Objectives:
a - Answer these questions from the Nuggets passage, one per line:
(i) How long did Alex English shoot around at Brent's house?
(ii) Which team did the Nuggets beat to become the only #8 seed to defeat a #1 seed?
(iii) On what kind of TV did the narrator watch the Bulls play the Sonics in the NBA Finals?
b - Continue the Nuggets passage from its last sentence.

Extract:

* Begin *

When I was 13, I watched the Nuggets make a deep playoff run and became best friends with Nuggets superstar and Hall of Famer Alex English. Well, maybe not “best friends” exactly, but see I was good friends with this kid named Brent Farber who was one of the richest Jews in Colorado, and Brent’s family bought Alex English at an auction. (Sorry, it probably sounds weird when a reference is made to a white family buying a black man at an auction. I only meant to indicate that the Farber family paid a large sum of money for Alex English’s services. Shoot, that still sounds weird.) Whatever, long story short: Mr. English came to Brent’s house and shot around for an hour with Brent and me and one other dude, and he and I have been best friends ever since.

When I was 17, I sat in the upper deck of McNichols Arena and went absolutely nuts as the Nuggets won the first of three straight games against the Sonics to become the only #8 seed to defeat a #1 seed. I’d recently been fired from the only real job I’d ever had and my second high school girlfriend had just dumped me (like the first one did) but all was well because Mahmoud Abdul-Rauf & Co. had made history. (By the way, I was not pleased with your predecessor, David Stern, blackballing Abdul-Rauf for his silent protest during the national anthem. We can discuss that further offline.)

When I was 20, I watched the Bulls play the Sonics in the NBA Finals on a small, black-and-white TV with an antenna in San Jose, Costa Rica. I slept on the floor every night, ate rice and beans for breakfast, lunch, and dinner, and explained to everyone in my broken Spanish that Gary Payton’s nickname, “the Glove,” had nothing to do with condoms.

* End *

Entries provided:
* Begin *

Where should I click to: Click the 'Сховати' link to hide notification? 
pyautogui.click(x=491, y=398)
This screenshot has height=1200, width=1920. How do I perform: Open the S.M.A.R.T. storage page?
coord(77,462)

* End *
* Begin *

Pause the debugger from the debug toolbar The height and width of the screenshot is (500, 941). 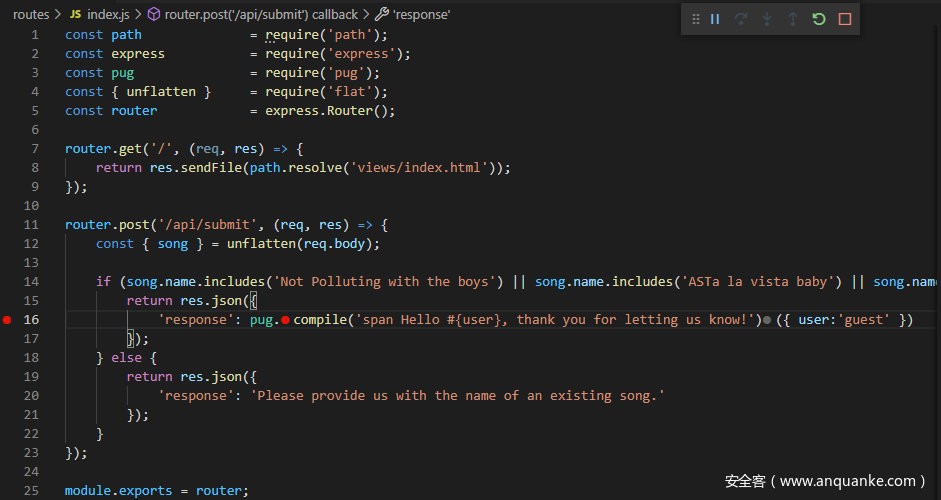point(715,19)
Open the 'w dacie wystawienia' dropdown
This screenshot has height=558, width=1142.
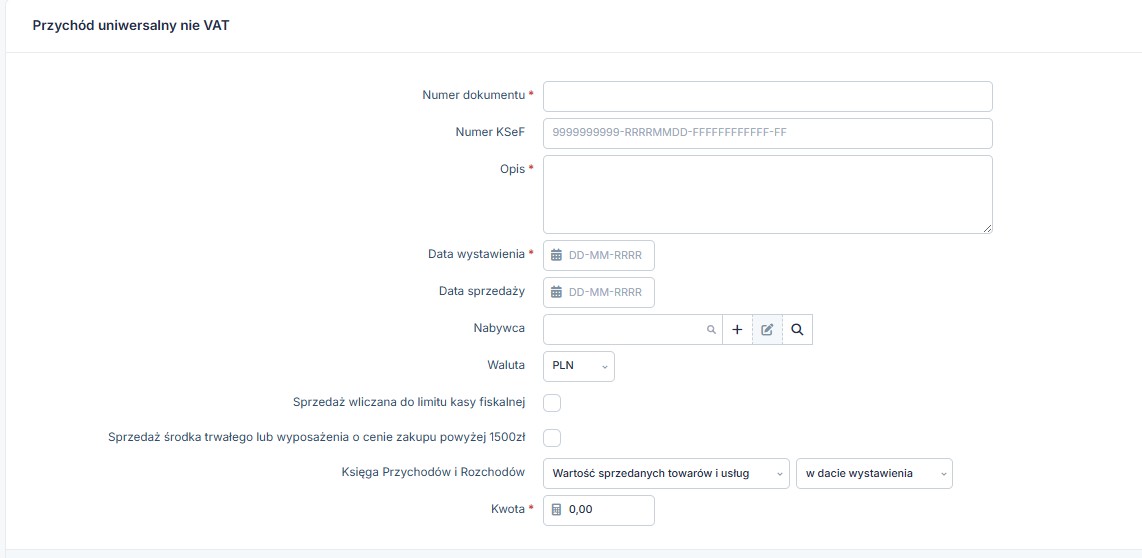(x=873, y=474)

* End *

Answers:
a -
(i) An hour
(ii) The Sonics
(iii) A small, black-and-white TV with an antenna

b -
When I was 22, I graduated college in California and drove across the country to my new job in New York. Along the way, I made a detour in Chicago to watch Game 5 of the Eastern Conference Finals between the Bulls and the Pacers. I sat in the upper deck by myself and cheered wildly for MJ & Co. I was also the only one in the United Center to recognize and get a picture with the “black Zorro’s” teammate from White Men Can’t Jump. You know, the “big, bad, Gomer Pyle, droopy-eyed son of a bitch.” (Adam and dear readers of Saul, if you know this reference, congratulations, you are as much of a basketball junkie as I am.)

When I was 28, I was in Israel during the NBA Finals and my wife’s dear old tired aunt explained to me how to use the TV because I was planning on waking up at 4am to watch my boy Chauncey Billups dominate. (Sorry, it probably sounds weird when a white man refers to a black man as his “boy.” I only meant to indicate that Chauncey and I have a special connection cuz he and I are both from Denver and I watched him play in high school.) I couldn’t figure out how to work the TV and was therefore forced to wake up that dear old tired aunt in the middle of the night. She was not pleased but she understood that Chauncey and I were boys.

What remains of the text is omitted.